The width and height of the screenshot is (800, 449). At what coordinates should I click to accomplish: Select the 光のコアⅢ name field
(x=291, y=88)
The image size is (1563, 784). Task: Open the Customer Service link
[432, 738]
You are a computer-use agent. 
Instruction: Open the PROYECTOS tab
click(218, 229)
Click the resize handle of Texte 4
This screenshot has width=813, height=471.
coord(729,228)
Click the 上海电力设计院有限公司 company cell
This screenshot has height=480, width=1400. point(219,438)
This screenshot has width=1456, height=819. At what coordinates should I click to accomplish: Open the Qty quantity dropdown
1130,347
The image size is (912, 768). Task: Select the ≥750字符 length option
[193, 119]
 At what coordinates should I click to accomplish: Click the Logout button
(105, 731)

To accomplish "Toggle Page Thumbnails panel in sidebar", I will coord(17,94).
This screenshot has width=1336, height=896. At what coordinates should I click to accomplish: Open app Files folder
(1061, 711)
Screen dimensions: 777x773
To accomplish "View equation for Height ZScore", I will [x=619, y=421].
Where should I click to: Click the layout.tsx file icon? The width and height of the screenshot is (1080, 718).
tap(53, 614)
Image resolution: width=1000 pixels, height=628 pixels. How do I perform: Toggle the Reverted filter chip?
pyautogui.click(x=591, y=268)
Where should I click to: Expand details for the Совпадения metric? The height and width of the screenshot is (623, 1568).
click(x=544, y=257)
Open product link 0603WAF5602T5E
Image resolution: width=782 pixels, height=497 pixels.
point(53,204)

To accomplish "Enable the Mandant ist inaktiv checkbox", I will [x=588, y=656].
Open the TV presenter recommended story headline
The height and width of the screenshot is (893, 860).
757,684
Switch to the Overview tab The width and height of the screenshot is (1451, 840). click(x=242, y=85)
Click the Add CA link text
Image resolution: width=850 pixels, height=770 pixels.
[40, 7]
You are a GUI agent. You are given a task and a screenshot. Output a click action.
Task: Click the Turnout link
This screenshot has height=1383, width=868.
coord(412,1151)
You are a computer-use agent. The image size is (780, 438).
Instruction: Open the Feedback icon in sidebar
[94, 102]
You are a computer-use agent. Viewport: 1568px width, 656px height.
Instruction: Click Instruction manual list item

- **Goal**
Reproduce the data above line for line, without changing anything.

- **Task answer**
The width and height of the screenshot is (800, 449). At what coordinates should I click to accomplish: Select the 光のコアⅢ name field
(x=291, y=88)
The image size is (1563, 784). Task: Open the Customer Service link
[432, 738]
You are a computer-use agent. 
Instruction: Open the PROYECTOS tab
click(218, 229)
Click the resize handle of Texte 4
This screenshot has width=813, height=471.
coord(729,228)
Click the 上海电力设计院有限公司 company cell
This screenshot has height=480, width=1400. point(219,438)
This screenshot has width=1456, height=819. At what coordinates should I click to accomplish: Open the Qty quantity dropdown
1130,347
The image size is (912, 768). Task: Select the ≥750字符 length option
[193, 119]
 At what coordinates should I click to accomplish: Click the Logout button
(105, 731)

To accomplish "Toggle Page Thumbnails panel in sidebar", I will coord(17,94).
This screenshot has width=1336, height=896. At what coordinates should I click to accomplish: Open app Files folder
(1061, 711)
Screen dimensions: 777x773
To accomplish "View equation for Height ZScore", I will [x=619, y=421].
Where should I click to: Click the layout.tsx file icon? The width and height of the screenshot is (1080, 718).
tap(53, 614)
Image resolution: width=1000 pixels, height=628 pixels. How do I perform: Toggle the Reverted filter chip?
pyautogui.click(x=591, y=268)
Where should I click to: Expand details for the Совпадения metric? The height and width of the screenshot is (623, 1568).
click(x=544, y=257)
Open product link 0603WAF5602T5E
Image resolution: width=782 pixels, height=497 pixels.
point(53,204)

To accomplish "Enable the Mandant ist inaktiv checkbox", I will [x=588, y=656].
Open the TV presenter recommended story headline
The height and width of the screenshot is (893, 860).
757,684
Switch to the Overview tab The width and height of the screenshot is (1451, 840). click(x=242, y=85)
Click the Add CA link text
Image resolution: width=850 pixels, height=770 pixels.
[40, 7]
You are a GUI agent. You are given a task and a screenshot. Output a click action.
Task: Click the Turnout link
This screenshot has height=1383, width=868.
coord(412,1151)
You are a computer-use agent. The image size is (780, 438).
Instruction: Open the Feedback icon in sidebar
[94, 102]
You are a computer-use agent. Viewport: 1568px width, 656px height.
Instruction: Click Instruction manual list item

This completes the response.